** Problem to work on **
Please switch every "right column" in these lines to "right panel" and give the lines back with nothing else changed. Leave the pictures out of your answer.

-----

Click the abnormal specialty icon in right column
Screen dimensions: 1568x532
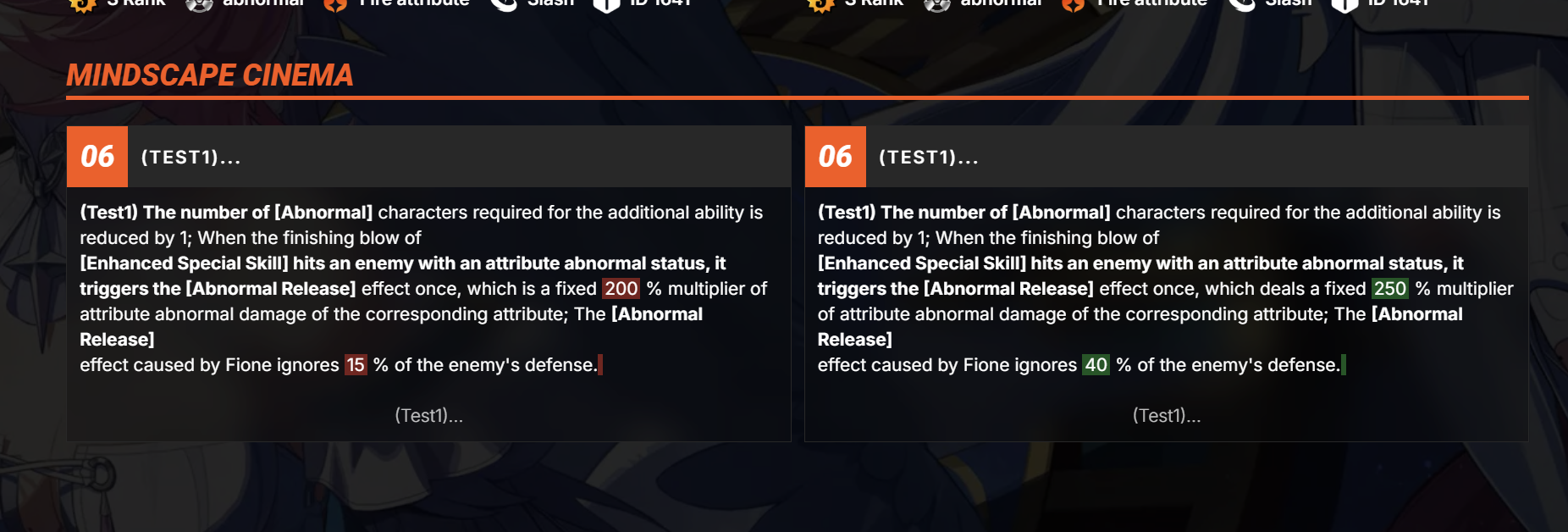coord(937,4)
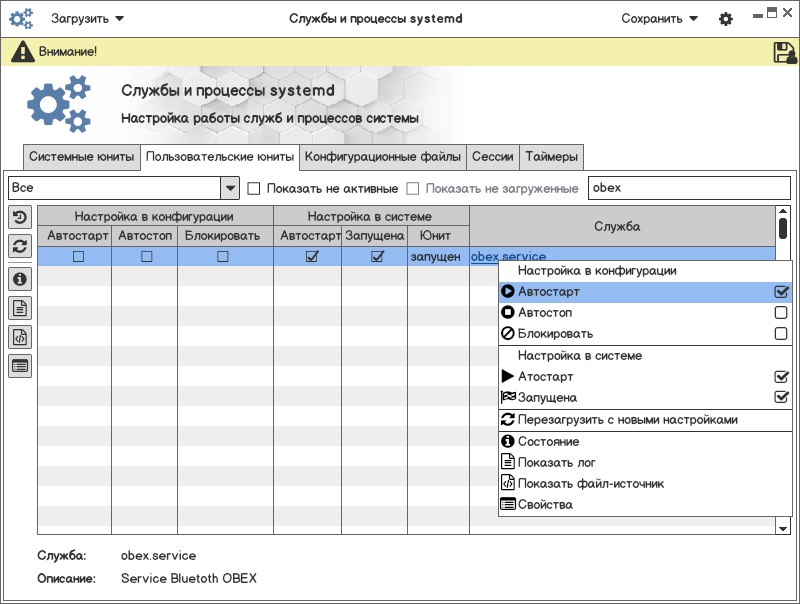Screen dimensions: 800x604
Task: Click the properties list icon in sidebar
Action: coord(19,366)
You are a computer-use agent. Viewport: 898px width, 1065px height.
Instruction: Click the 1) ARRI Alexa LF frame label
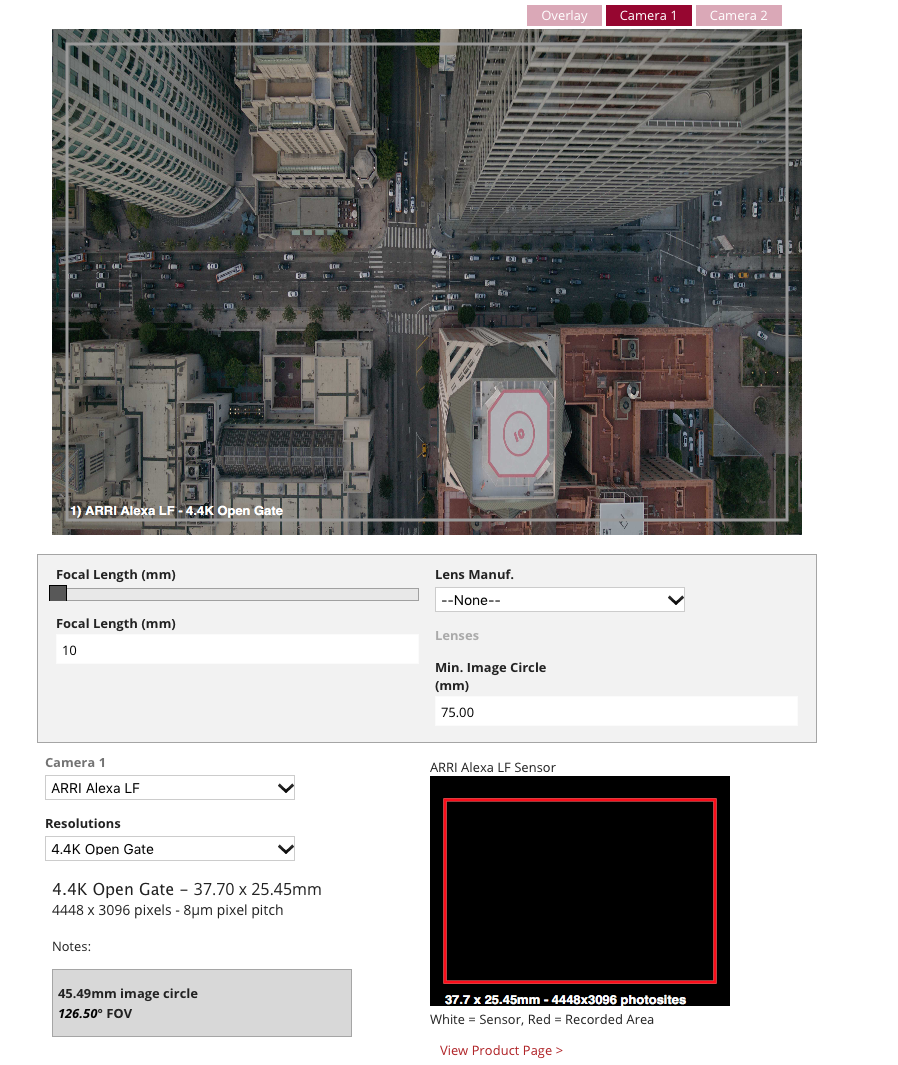click(x=175, y=510)
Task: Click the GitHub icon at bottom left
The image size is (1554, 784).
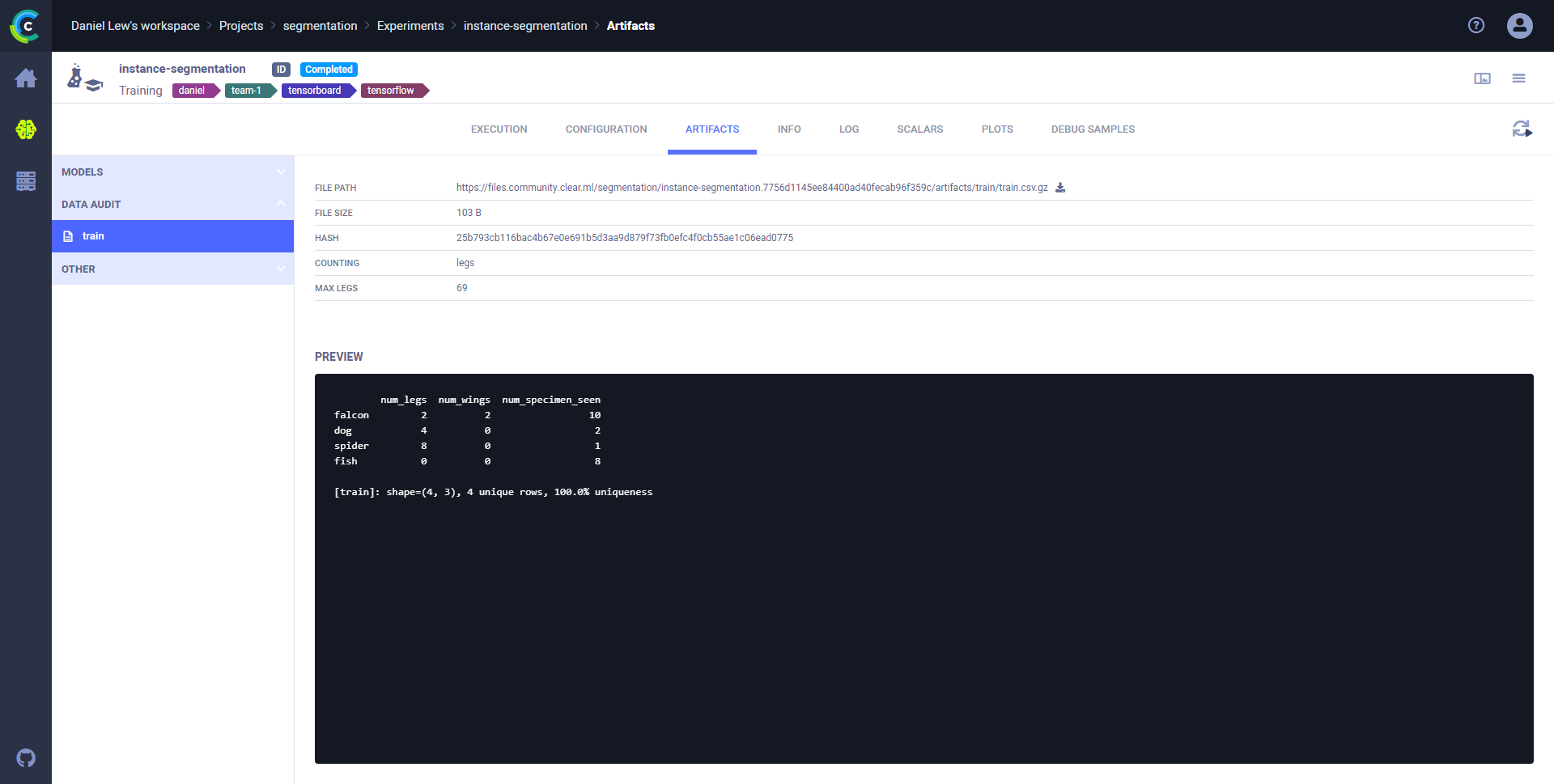Action: [26, 758]
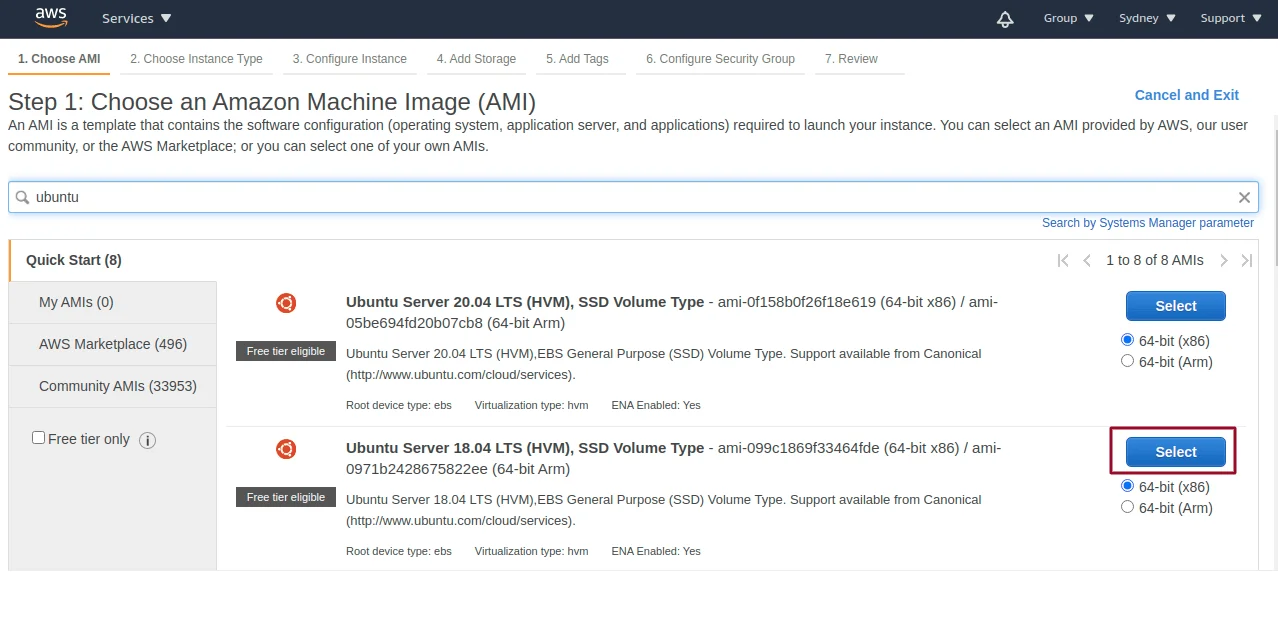1278x627 pixels.
Task: Click the Cancel and Exit link
Action: point(1186,95)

-----

** Output for this task **
Click the abnormal specialty icon in right panel
Screen dimensions: 1568x532
coord(937,4)
Screen dimensions: 800x604
Task: Click the properties list icon in sidebar
Action: coord(19,366)
You are a computer-use agent. Viewport: 898px width, 1065px height.
Instruction: Click the 1) ARRI Alexa LF frame label
click(x=175, y=510)
Task: Click the GitHub icon at bottom left
The image size is (1554, 784).
Action: [26, 758]
1278x627 pixels.
Task: Click the Cancel and Exit link
Action: point(1186,95)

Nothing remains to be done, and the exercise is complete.